By triangle inequality with isolating leading term of $g$, we have $$|g(\alpha)|\geq |\alpha|^m-mM|\alpha|^{m-1}=|\alpha|^{m-1}(|\alpha|-mM).$$
For prime $p$ large enough, $|g(\alpha)|\geq 2$ is guaranteed, in fact, $p\geq 2nM(2mM)^n$ works.
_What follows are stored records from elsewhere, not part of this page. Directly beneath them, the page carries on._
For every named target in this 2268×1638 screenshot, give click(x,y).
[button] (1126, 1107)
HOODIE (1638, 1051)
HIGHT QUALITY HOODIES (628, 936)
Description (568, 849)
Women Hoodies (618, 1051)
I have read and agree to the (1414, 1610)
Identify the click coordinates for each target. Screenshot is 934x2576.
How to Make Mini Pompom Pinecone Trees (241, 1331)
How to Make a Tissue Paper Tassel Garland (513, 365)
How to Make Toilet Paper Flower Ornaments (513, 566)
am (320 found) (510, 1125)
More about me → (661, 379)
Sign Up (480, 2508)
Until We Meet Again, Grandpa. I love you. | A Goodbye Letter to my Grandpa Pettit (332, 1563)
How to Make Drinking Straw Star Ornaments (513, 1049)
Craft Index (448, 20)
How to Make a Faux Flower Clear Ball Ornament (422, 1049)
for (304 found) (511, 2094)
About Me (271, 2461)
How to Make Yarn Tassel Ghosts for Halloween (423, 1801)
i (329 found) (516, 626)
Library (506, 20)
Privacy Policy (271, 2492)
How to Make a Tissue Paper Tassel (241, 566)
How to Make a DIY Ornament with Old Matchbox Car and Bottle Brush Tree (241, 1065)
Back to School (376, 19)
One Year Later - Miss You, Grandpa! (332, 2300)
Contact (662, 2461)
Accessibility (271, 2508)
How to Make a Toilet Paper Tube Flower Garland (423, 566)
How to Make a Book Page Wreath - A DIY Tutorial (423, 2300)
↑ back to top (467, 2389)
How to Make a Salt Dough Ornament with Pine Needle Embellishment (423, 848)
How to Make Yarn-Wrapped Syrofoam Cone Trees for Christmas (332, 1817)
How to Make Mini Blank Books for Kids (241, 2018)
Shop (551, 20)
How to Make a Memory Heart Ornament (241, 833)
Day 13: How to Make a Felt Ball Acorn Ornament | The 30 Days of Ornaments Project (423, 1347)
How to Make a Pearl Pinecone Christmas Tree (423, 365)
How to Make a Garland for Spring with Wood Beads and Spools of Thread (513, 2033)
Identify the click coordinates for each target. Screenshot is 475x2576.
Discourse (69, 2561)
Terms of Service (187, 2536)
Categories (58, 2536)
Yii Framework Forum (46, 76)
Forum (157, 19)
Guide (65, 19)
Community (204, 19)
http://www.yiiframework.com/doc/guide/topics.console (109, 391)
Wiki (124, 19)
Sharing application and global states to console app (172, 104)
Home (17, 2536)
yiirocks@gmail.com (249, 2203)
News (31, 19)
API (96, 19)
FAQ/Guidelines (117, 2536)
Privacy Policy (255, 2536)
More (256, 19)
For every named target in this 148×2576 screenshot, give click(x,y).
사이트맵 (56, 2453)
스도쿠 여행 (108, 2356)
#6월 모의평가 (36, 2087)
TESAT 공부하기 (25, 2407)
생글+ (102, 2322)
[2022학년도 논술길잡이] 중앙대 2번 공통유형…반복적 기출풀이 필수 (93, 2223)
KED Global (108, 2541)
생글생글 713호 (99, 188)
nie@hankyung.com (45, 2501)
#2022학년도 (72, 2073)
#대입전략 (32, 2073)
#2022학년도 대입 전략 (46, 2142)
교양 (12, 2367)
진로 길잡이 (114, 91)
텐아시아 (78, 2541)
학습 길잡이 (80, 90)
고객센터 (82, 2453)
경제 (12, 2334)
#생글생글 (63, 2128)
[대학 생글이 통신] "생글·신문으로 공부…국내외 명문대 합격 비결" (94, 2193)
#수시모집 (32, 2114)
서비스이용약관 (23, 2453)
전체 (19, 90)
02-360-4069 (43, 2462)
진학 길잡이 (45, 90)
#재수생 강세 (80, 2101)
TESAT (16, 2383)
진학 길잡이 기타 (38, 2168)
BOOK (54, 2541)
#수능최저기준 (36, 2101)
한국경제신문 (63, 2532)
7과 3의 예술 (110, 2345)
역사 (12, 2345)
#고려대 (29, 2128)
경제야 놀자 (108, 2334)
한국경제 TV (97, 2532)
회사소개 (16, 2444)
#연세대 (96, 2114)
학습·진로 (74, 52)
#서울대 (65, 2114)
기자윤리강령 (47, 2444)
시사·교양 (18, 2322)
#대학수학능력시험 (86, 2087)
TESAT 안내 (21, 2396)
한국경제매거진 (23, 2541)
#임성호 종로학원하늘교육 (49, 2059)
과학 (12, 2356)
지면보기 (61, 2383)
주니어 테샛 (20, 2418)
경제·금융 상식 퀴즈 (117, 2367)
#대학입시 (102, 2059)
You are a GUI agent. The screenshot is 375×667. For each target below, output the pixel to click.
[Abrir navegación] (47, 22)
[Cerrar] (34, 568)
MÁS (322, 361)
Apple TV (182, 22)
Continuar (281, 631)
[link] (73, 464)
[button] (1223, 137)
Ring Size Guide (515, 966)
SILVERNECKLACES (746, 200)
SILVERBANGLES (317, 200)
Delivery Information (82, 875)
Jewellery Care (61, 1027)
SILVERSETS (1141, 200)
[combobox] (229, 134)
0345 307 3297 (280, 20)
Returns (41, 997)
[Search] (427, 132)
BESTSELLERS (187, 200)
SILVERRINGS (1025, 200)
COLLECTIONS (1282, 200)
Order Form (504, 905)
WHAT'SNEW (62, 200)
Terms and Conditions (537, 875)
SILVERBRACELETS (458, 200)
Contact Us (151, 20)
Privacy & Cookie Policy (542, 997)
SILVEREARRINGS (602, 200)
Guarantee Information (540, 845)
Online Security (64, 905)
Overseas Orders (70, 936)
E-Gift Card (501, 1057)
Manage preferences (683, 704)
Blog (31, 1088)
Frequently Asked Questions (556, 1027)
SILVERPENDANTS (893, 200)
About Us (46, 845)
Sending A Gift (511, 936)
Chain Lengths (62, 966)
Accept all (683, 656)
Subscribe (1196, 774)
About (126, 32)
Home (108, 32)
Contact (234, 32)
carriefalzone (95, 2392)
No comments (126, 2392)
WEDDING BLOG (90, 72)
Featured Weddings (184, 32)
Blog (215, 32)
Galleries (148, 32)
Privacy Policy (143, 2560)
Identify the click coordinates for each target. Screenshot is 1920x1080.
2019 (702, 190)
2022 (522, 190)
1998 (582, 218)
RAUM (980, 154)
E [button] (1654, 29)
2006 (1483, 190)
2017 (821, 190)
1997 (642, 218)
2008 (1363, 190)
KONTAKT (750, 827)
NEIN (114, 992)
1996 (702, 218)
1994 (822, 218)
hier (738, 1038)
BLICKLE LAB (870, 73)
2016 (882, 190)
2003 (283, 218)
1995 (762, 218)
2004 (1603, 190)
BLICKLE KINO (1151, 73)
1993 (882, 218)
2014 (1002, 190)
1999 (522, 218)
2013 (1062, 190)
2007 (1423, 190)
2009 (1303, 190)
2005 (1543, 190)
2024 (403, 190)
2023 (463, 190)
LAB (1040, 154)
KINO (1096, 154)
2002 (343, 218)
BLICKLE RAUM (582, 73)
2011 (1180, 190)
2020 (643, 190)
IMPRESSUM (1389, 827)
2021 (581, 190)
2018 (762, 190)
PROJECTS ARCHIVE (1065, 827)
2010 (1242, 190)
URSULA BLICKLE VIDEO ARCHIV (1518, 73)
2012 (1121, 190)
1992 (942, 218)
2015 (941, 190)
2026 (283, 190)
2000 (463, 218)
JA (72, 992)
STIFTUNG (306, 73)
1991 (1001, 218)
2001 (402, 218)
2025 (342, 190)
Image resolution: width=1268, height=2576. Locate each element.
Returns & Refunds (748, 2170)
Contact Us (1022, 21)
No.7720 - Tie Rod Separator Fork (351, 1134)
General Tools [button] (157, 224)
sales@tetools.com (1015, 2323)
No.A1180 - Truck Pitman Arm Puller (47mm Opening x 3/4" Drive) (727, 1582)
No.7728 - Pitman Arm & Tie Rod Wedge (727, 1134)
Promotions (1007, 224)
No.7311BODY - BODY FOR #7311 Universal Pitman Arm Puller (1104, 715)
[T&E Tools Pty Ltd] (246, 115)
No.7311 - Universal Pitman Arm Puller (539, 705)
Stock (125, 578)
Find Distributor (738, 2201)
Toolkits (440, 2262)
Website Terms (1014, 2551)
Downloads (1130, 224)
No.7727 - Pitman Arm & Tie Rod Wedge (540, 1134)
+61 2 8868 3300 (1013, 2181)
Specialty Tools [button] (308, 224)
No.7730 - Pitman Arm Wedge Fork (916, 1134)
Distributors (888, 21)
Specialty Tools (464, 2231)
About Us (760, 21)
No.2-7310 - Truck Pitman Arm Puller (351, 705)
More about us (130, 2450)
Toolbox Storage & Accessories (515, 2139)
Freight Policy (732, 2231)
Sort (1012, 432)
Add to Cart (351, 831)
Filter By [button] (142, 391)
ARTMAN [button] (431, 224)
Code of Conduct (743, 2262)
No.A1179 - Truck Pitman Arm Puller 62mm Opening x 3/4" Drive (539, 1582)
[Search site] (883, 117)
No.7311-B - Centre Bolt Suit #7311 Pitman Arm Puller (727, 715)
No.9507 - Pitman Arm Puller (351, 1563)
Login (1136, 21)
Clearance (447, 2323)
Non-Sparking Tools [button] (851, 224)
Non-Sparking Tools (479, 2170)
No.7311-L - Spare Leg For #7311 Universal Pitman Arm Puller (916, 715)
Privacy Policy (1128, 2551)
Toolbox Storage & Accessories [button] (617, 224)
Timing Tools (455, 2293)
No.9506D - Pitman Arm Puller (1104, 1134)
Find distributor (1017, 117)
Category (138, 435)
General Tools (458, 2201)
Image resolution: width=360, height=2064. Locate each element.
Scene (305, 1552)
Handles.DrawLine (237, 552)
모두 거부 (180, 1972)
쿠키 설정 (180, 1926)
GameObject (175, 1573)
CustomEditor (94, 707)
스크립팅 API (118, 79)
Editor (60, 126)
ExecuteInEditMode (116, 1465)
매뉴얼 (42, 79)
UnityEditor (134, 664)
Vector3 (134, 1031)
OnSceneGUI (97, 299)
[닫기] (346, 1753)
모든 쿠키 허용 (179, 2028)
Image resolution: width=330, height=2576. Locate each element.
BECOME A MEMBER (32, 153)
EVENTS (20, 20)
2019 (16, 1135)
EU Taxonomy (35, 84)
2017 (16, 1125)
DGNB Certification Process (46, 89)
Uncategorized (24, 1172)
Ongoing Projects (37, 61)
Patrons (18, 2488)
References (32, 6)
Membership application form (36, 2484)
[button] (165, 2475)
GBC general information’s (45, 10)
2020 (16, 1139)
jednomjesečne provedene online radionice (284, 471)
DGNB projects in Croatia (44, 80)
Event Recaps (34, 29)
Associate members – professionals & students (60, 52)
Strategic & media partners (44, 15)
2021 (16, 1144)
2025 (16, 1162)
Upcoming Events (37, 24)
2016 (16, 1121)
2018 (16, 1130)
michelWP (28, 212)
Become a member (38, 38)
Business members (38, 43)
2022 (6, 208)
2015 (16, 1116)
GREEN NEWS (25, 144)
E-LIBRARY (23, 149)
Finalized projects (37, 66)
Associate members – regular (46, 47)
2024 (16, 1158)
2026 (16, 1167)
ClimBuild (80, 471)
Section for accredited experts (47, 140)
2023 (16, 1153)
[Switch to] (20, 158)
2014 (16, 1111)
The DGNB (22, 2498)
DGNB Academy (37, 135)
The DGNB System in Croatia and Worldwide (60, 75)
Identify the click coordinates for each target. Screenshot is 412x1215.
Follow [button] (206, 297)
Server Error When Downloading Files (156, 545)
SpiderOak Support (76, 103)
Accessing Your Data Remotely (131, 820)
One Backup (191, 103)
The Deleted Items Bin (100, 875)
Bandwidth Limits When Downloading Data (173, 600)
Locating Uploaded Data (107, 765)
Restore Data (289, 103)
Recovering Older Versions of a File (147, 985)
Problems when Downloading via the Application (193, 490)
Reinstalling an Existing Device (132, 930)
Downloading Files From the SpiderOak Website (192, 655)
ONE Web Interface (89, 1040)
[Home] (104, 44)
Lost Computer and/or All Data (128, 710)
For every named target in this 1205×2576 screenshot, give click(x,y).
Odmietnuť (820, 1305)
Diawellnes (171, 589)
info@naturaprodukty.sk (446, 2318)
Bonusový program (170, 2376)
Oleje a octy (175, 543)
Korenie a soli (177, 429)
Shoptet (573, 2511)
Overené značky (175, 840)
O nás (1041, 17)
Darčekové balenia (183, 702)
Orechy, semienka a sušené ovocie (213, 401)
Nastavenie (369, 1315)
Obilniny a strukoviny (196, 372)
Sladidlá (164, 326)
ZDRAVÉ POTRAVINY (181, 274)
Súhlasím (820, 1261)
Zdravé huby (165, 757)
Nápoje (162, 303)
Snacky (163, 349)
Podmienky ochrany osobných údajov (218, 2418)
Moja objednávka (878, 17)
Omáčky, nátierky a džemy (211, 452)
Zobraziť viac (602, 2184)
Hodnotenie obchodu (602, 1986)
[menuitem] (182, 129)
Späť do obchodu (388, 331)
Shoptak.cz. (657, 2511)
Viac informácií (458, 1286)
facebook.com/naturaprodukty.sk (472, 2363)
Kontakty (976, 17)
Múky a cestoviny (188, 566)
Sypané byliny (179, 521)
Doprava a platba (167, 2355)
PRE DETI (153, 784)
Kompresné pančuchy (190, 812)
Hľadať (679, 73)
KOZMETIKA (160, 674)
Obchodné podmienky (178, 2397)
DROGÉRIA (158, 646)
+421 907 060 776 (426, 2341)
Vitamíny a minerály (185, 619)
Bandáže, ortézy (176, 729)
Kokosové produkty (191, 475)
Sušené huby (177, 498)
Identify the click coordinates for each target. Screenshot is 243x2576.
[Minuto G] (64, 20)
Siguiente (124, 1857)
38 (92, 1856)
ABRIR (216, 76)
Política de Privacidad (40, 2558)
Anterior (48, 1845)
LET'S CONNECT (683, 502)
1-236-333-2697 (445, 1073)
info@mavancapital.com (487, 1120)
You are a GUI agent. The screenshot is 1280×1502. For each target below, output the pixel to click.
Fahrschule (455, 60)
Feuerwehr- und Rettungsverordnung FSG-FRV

The full set of conjugates of $g(\alpha)$ is a subset of $\{g(\alpha_j), j=1,\ldots, d\}$, where $\alpha_j$ are full set of conjugates of $\alpha$. Since $f_0(\alpha_j)=p$ for each $j=1,\ldots, d$, the norm of $g(\alpha)$ cannot equal $\pm 1$. Thus, $g(\alpha)$ for any $\alpha$ is not a unit in the ring of integers of $K=\mathbb{Q}(f_0^{-1}(\{p_1,\ldots, p_N\})$, provided that $p\geq 2nM(2mM)^n$. Then the square of the principal ideal generated by $g(\alpha)$ is a factor of $p\mathcal{O}_K$, here, $\mathcal{O}_K$ is the ring of integers of $K$. Therefore, any prime $p\geq 2nM(2mM)^n$ is ramified in $K$. This is a contradiction since ramified primes are those dividing the discriminant $D_N$.